A imagem da nossa estrela como uma plácida bola de fogo no céu tem pouco a ver com o seu aspecto real

É DIFÍCIL não pensar no Sol nestes dias. Ao menos aqui onde trabalho, no norte dos Estados Unidos (Estado de New Hampshire), temos um início de primavera que já virou algo que lembra o verão, coisa que nunca vi ocorrer por aqui.

O Sol exerce uma espécie de efeito alquímico, transformando o humor das pessoas, que passaram os últimos quatro meses no frio.
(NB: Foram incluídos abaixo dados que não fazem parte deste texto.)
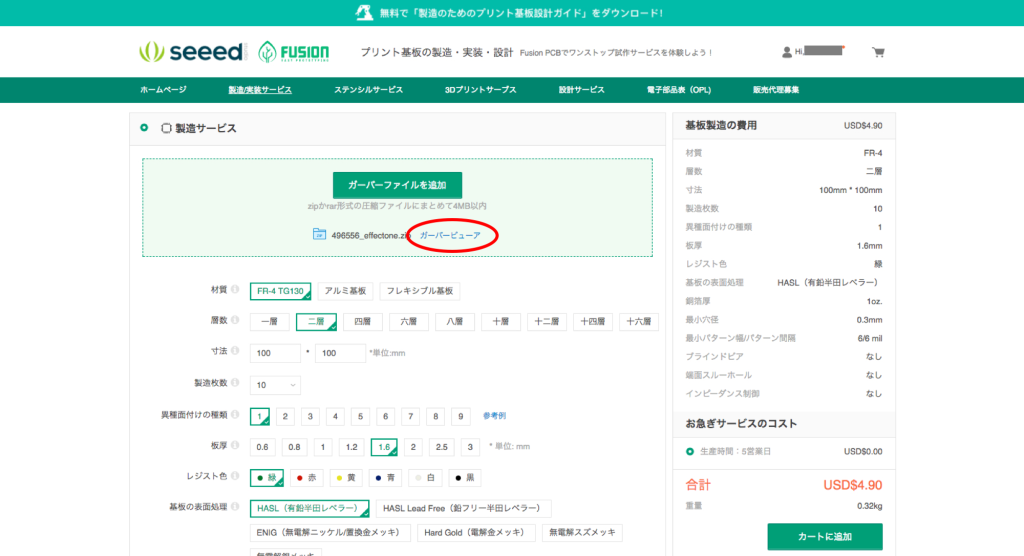Click the first 寸法 dimension input field
This screenshot has height=556, width=1024.
[x=275, y=353]
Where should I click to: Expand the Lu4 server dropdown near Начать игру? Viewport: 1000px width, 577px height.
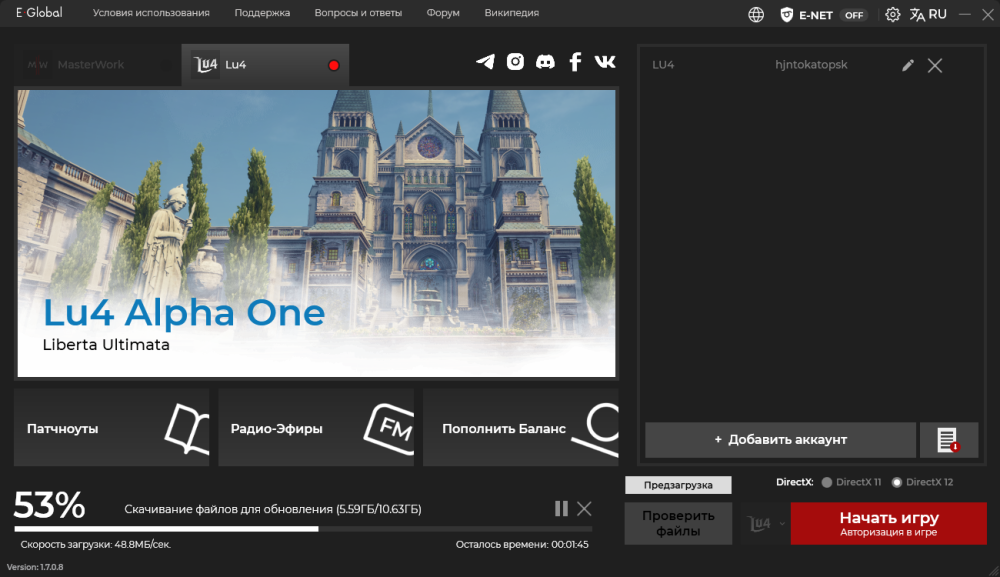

Ao mesmo tempo, ouvimos relatos de tempestades Solares que jogam bilhões de toneladas de plasma no espaço e, volta e meia, sobre a Terra.

Essas ejeções de massa coronal (ou seja, vindas da coroa, a "atmosfera" do Sol) tendem a aumentar em frequência em torno do período chamado de máximo Solar, que ocorre a cada 11 anos, aproximadamente. Estamos entrando num desses períodos de intensificação das tempestades solares neste ano.

A imagem do Sol como uma plácida bola de fogo no céu não tem nada a ver com a coisa real.

Imagens próximas revelam um verdadeiro inferno, no qual a temperatura na superfície chega a 6.000 graus Celsius, um incessante borbulhar de matéria e campos magnéticos de enorme intensidade.

Tempestades solares nos lembram que não devemos supor que o Sol continuará fazendo o seu trabalho todos os dias, sempre do mesmo jeito, mesmo que tenha sido assim por bilhões de anos.

O Sol irradia por segundo cerca de 400 trilhões de trilhões de watts, isto é, 1 seguido de 26 zeros, equivalente a 100 bilhões de bombas nucleares de um megaton cada. Essa potência toda vem de reações de fusão nuclear que ocorrem no centro do Sol, onde o hidrogênio se transforma em hélio. O Sol, agora em sua meia-idade, está passando por uma fase relativamente estável. Ninguém precisa começar a ter pesadelos achando que será frito amanhã.

Nos seus 4,5 bilhões de anos de vida, o Sol converteu apenas cerca de 5% de sua massa total em hélio.

Com o passar do tempo, mais hidrogênio vai sendo convertido, e a luminosidade solar, isto é, a energia total emitida pelo Sol, também aumenta. Em 1,1 bilhão de anos, a luminosidade será 10% maior e, em 3,4 bilhões de anos, 40% maior. Esse aumento de energia terá sérias consequências para o clima terrestre. Primeiro causando um "efeito estufa úmido", depois um efeito estufa descontrolado. A vida, ao menos como a conhecemos no momento, será impossível aqui.

Dado que a vida era impossível durante o primeiro bilhão de anos de existência da Terra -devido ao incessante bombardeio de cometas e asteroides- vemos que ela só é viável aqui por um período relativamente curto da existência do Sol, correspondendo a só 5 bilhões dos seus 10 bilhões de anos. Cada espécie que viveu e viverá na Terra é um fenômeno passageiro, parte do ciclo de vida e morte do Sol.

Sendo um otimista, tendo a acreditar que, ao vencermos nossos desafios climáticos mais imediatos (ligados aos combustíveis fósseis) e aprendermos com eles, conseguiremos encontrar uma outra casa para os seres vivos da Terra, ao menos para os que sobreviverem ao que andamos fazendo por aqui.

Posso até imaginar uma espécie de Arca de Noé espacial, transportando as formas de vida terrestre pelo espaço interestelar, em busca de um novo lar planetário.